偏屈な館長のためか、山神桃さんのまえにすでに3人の司書がやめたらしい四方山市立図書館下山別館は、遠くから見ると、「ツタのからんだサイコロ」みたいなこぢんまりした図書館である。どんなに小さくても図書館は、博物館と同様、時間と空間が凝縮された場所だ。ファンタジーの場としてこれほどふさわしい場所はないだろう。というわけで、この新任の臨時採用司書、山神桃さんにも突然不思議な出来事がおそいかかる。

本を読む側としては、その物語の内容が気にかかるのは当然のことである。「次にいったい何がおこるのか」「結末はどうなるのか」という思いにかられて、私たちは物語に熱中する。ところが、この作品は、本の中の登場人物が読んでくれた人の「つづき」が気になって、こちらの世界に現れでてしまうのである。

本の整理に図書館の二階に上がっていった桃さんは、突然声をかけられる。「つづきがしりたくてたまらん」と。なんと声の主は絵本の中から出てきた「はだかの王様」で、「青田早苗ちゃん」の消息を知りたいという。そして、桃さんは、青田早苗ちゃん探しにのりだす。早苗ちゃんの捜索が終わり、やれやれと一息つく間もなく、つぎつぎと、絵本の中の登場人物が捜索依頼をしてくる。

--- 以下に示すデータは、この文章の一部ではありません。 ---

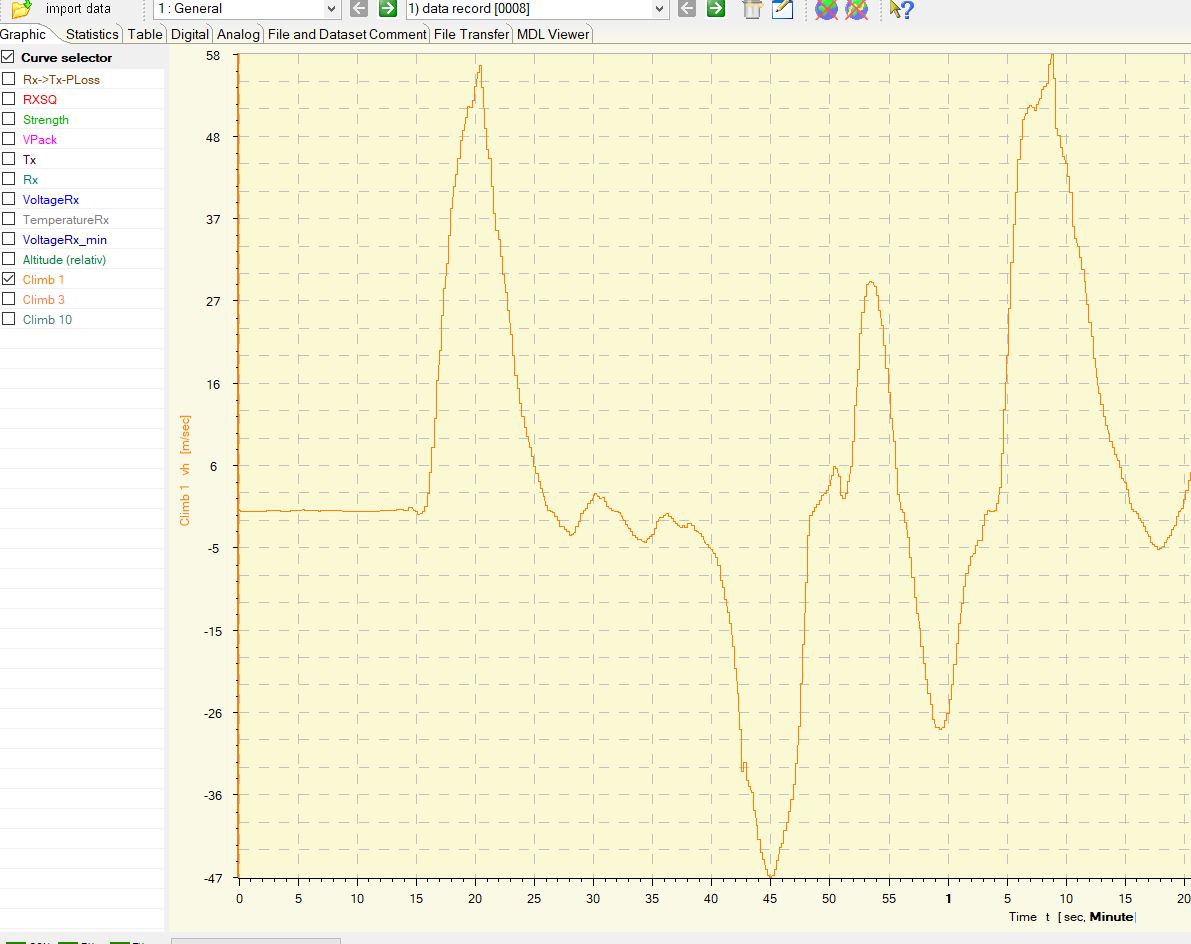Click the green next arrow beside General dropdown
This screenshot has width=1191, height=944.
pos(388,9)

人捜しの中で、なぜ、その人物を探さなくてはならないのかという必然性が徐々に明らかになり、最終的には、桃さん自身の抱えていた問題も明らかになるという運びは、常套的であるともいえるかもしれないが、ひねりも効いていて、よくできている。また、絵本から出てきた登場者が気にかける子どもたちの抱えている問題が「いま」を映しだしている点では、たのしく読める作品ではありつつ、人間関係の複雑さや関係の不可避性に思い至らせ、考えさせる。だからこそ、おもしろいのかもしれない。

「はだかの王様」をはじめとする個性的な人物造型や登場者と桃さんとのやりとりなどゆきとどいた描写の細部が楽しい。